--- DATA FOR THIS TASK Enclosed Below ---

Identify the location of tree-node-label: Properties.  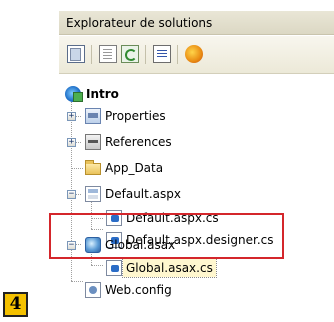
(136, 116).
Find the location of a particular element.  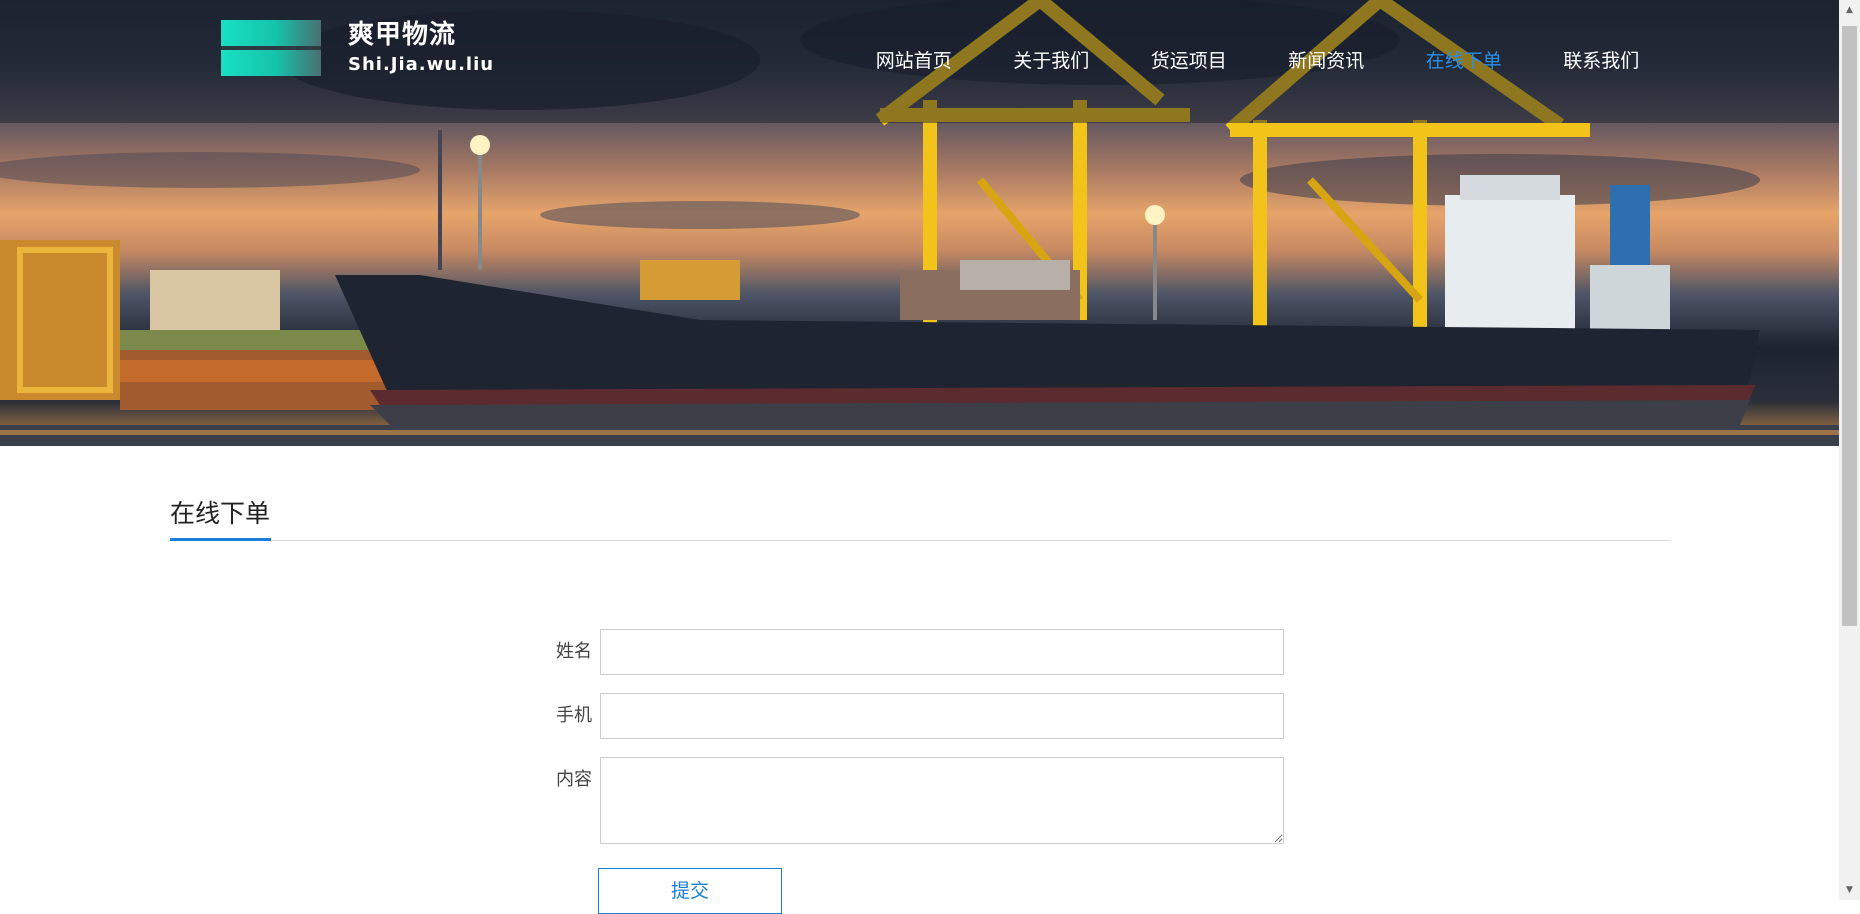

logo-icon is located at coordinates (271, 48).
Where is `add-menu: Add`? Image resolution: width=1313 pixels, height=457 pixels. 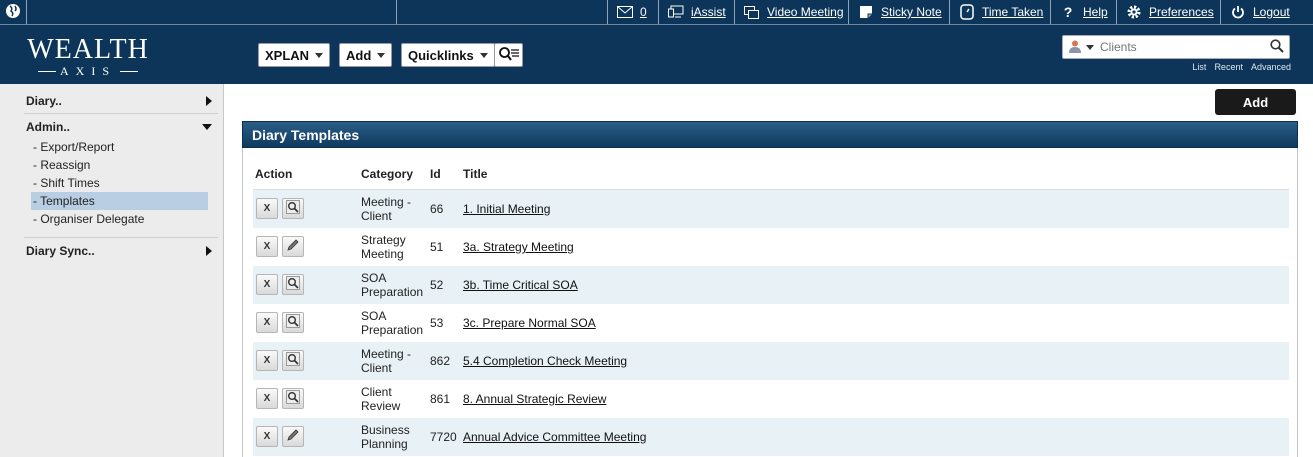
add-menu: Add is located at coordinates (366, 55).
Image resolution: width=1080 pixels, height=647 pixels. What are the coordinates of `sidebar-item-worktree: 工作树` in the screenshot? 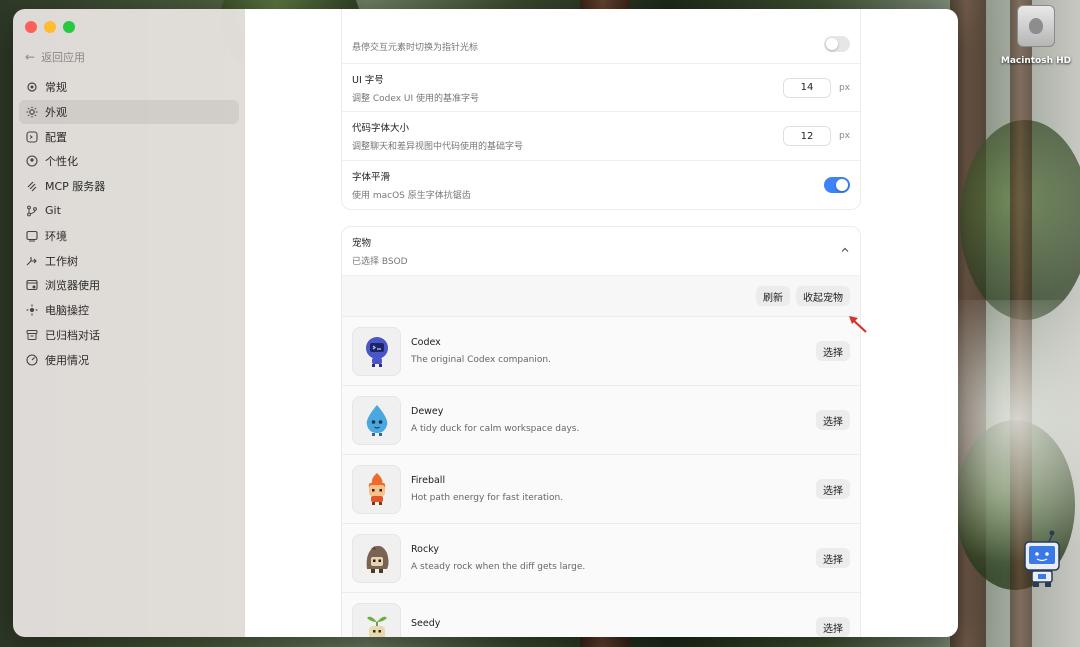 It's located at (129, 261).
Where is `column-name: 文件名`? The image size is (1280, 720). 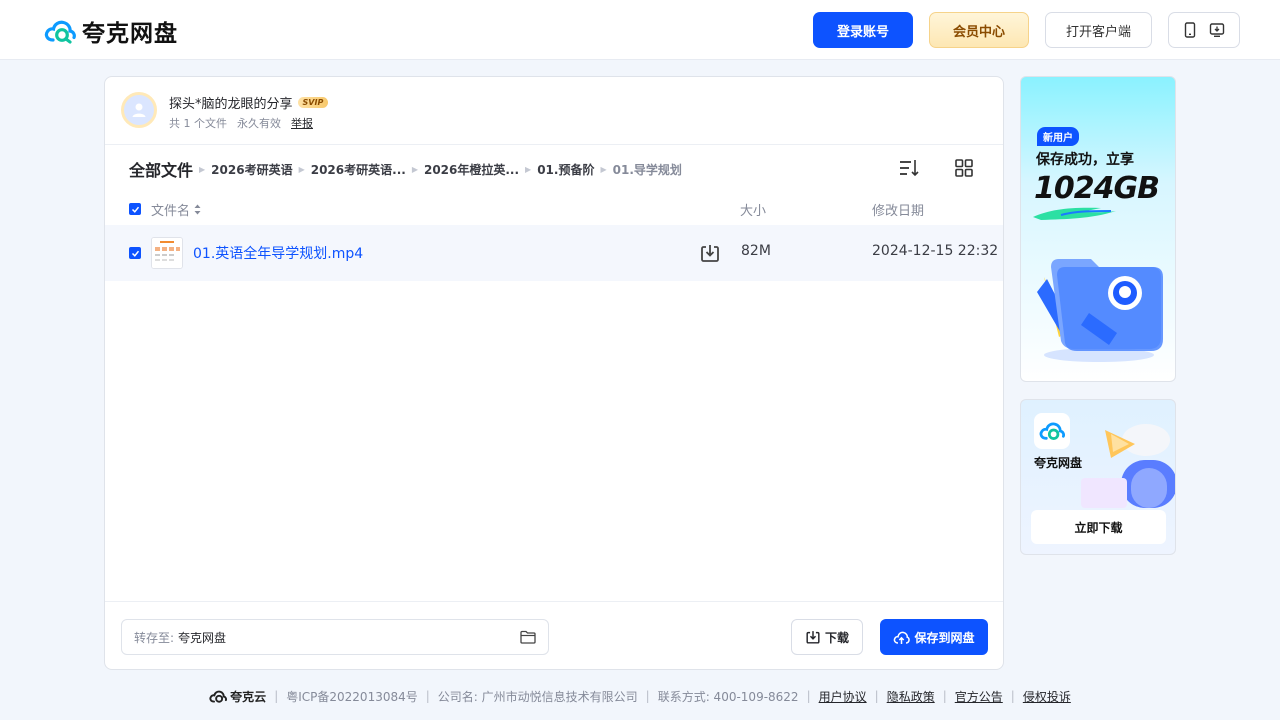
column-name: 文件名 is located at coordinates (176, 210).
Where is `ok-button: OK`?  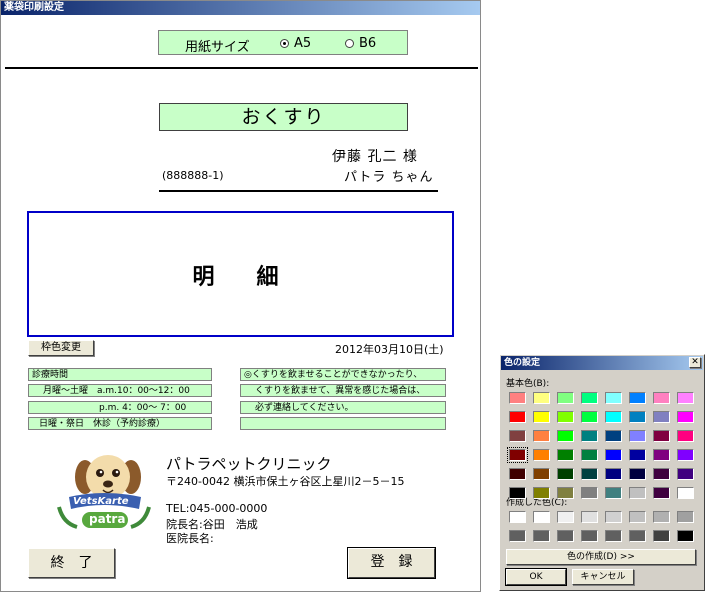 ok-button: OK is located at coordinates (536, 577).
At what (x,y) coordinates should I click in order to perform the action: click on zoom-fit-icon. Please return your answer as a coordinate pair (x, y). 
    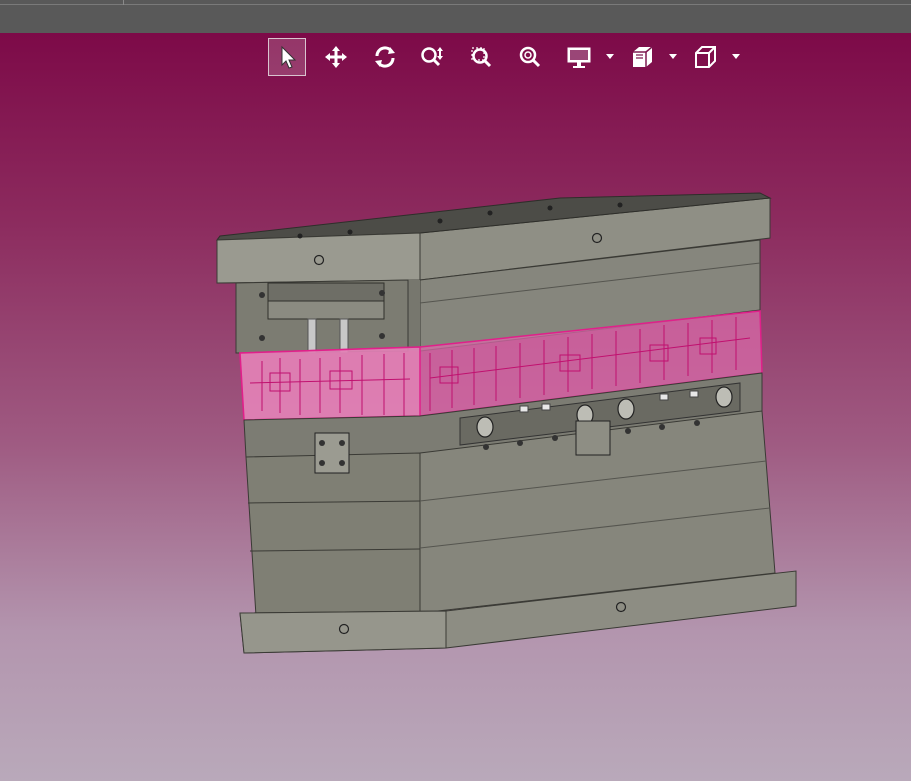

--- End of Enclosed DATA FOR THIS TASK ---

# PROBLEM DETAILS
Report every line of the rows above that contains the string "icon", copying each such line in full.

# OUTPUT FOR THIS EXERCISE
logo-icon is located at coordinates (271, 48).
At what (x,y) coordinates should I click in order to perform the action: click on zoom-fit-icon. Please return your answer as a coordinate pair (x, y). 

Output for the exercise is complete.